Dr. Knapp said the university recruits more students from China than any other nation outside of the United States, and an increasing number of GW students and alumni are studying and living in China.
Currently, GW has many relationships with Chinese universities, including Renmin University in Beijing and Fudan University in Shanghai. In 2012, GW launched a new relationship with Suzhou Industrial Park in Jiangsu, China, to lay the groundwork to offer advanced degrees to Chinese students. Dr. Knapp said the university wants to build on those, possibly exploring programs in health care, medicine, law and international affairs, and give more Chinese students the opportunity to live and learn in the nation’s capital.
“We look forward with excitement and eagerness to exploring what I know are many opportunities for collaboration between our university and the business and cultural communities here in Chengdu,” Dr. Knapp said.
In his remarks, Dr. Lerman emphasized the university’s goal of building strong relationships with a few key areas around the world, including China.
“Our strategy in China is and will continue to be building deep, enduring and mutually beneficial relationships with key institutions of universities, government, nonprofit and the business sector,” he said, adding the exchange of knowledge is one of the greatest benefits of these relationships.
Dr. Guthrie and Dr. Brown also spoke at the NIMI event. Dr. Guthrie highlighted GW students’ work in helping D.C. create its five-year economic plan to show the effect strong relationships can have in developing a community and bringing about economic change. Dr. Brown, meanwhile, gave an overview of U.S. foreign policy and national security policy toward the Asia-Pacific region and in particular toward China.
Also prior to the forum, the GW delegation visited the University of International Business and Economics in Beijing.
Throughout the week, GW officials conducted numerous media interviews, highlighting for Chinese and international media outlets GW’s growing presence in China.
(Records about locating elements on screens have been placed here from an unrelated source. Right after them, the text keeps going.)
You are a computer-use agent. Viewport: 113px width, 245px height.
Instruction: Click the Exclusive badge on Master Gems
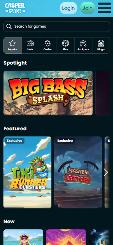click(x=65, y=141)
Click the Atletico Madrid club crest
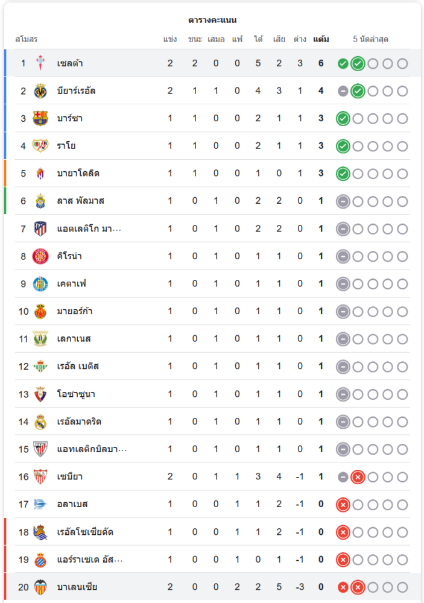Viewport: 424px width, 603px height. point(40,229)
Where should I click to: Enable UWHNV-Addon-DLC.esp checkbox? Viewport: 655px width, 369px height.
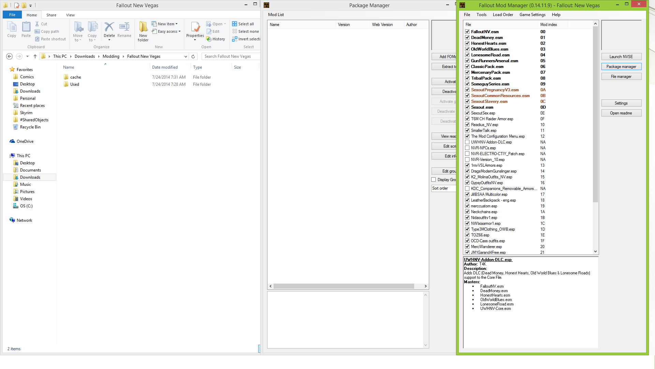(x=467, y=142)
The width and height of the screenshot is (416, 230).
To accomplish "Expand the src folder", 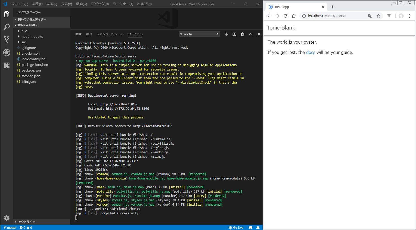I will click(24, 42).
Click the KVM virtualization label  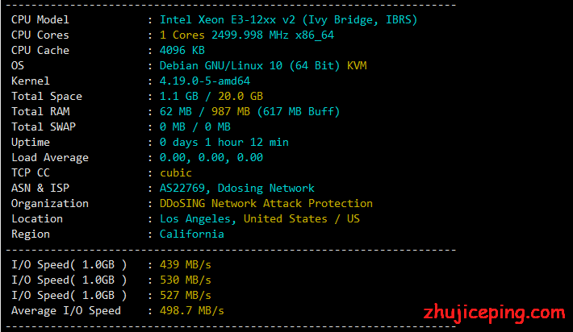(x=357, y=65)

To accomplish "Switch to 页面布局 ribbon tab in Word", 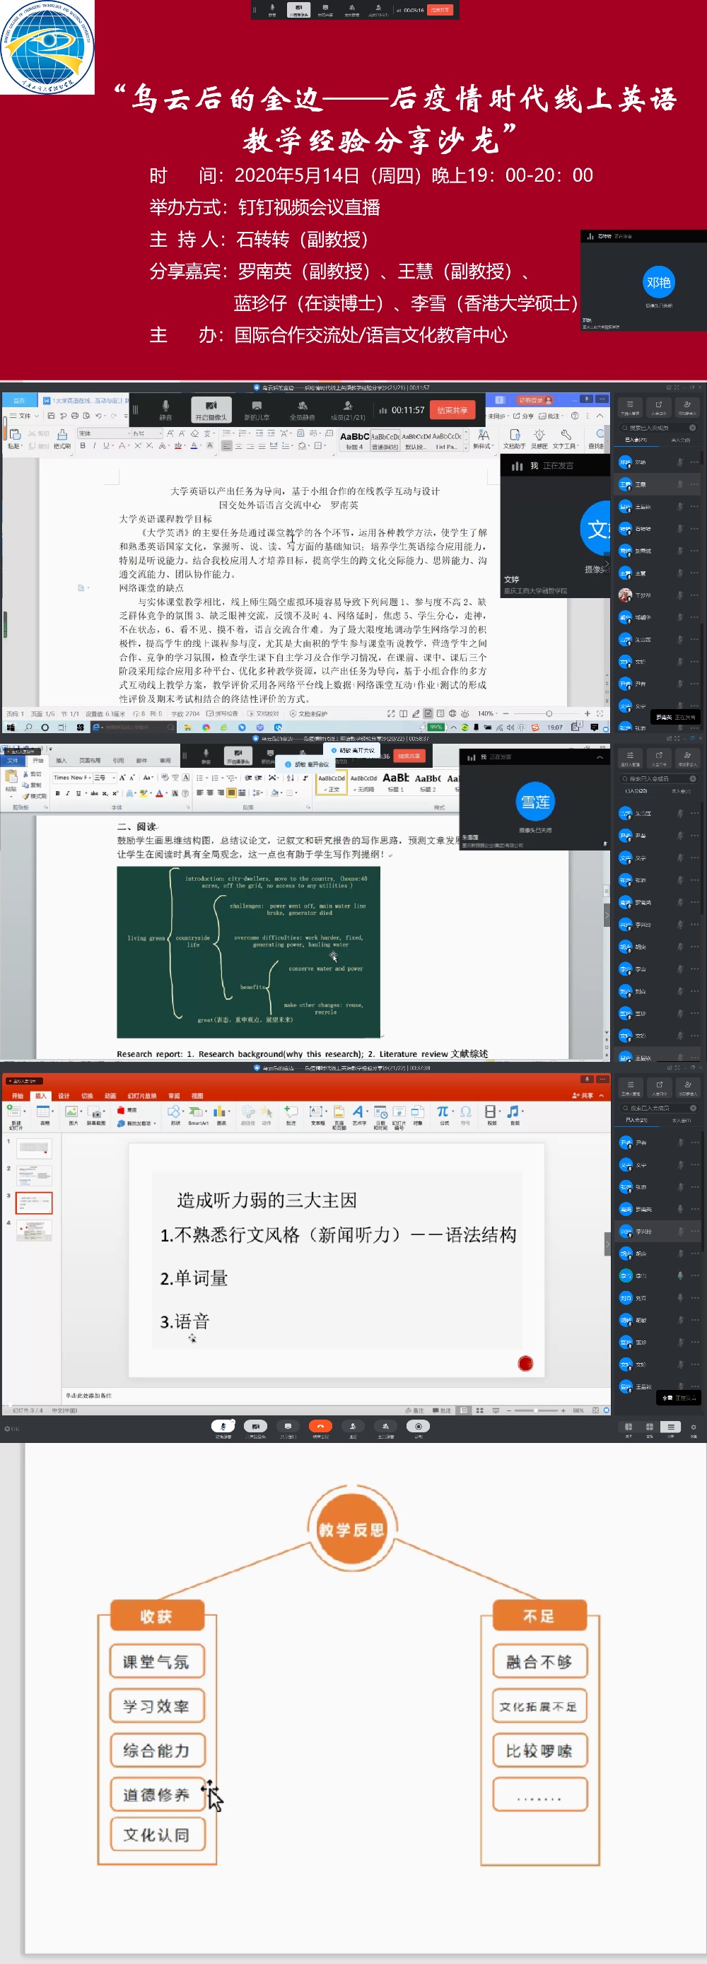I will tap(89, 760).
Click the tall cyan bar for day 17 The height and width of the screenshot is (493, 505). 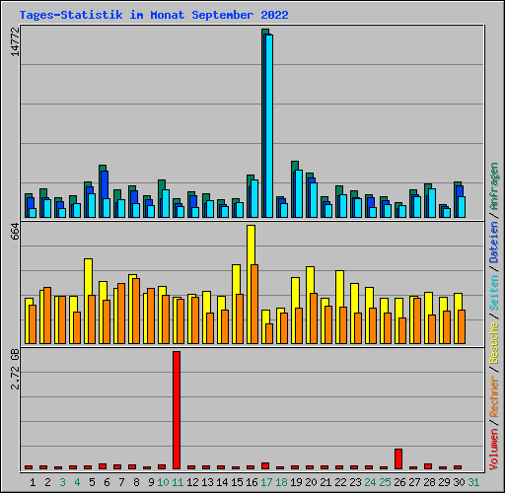pyautogui.click(x=269, y=126)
Officials conducted interviews with more than a dozen outlets and received media coverage from nearly 20 local, national and international news outlets.
Dr. Knapp also spotlighted GW’s new Confucius Institute—the first to be established in Washington, D.C. The institute promotes the study of Chinese language and culture, supports Chinese teaching through instructional training and certification and enables prosperous growth of research on China studies. One of the institute’s goals is to offer Chinese language and culture classes to the District community.
Recently, Dr. Knapp was named to the Council of the Confucius Institute Headquarters, the governing body of Confucius Institutes worldwide. One of 10 council members selected from more than 400 host institutions around the world, Dr. Knapp will begin his two-year term in December.
Also part of the China trip last week were Vice President for Research Leo Chalupa, Vice President for Human Resources Sabrina Ellis, School of Medicine and Health Sciences Dean Jeffrey S. Akman and Vice President for Development and Alumni Relations Mike Morsberger.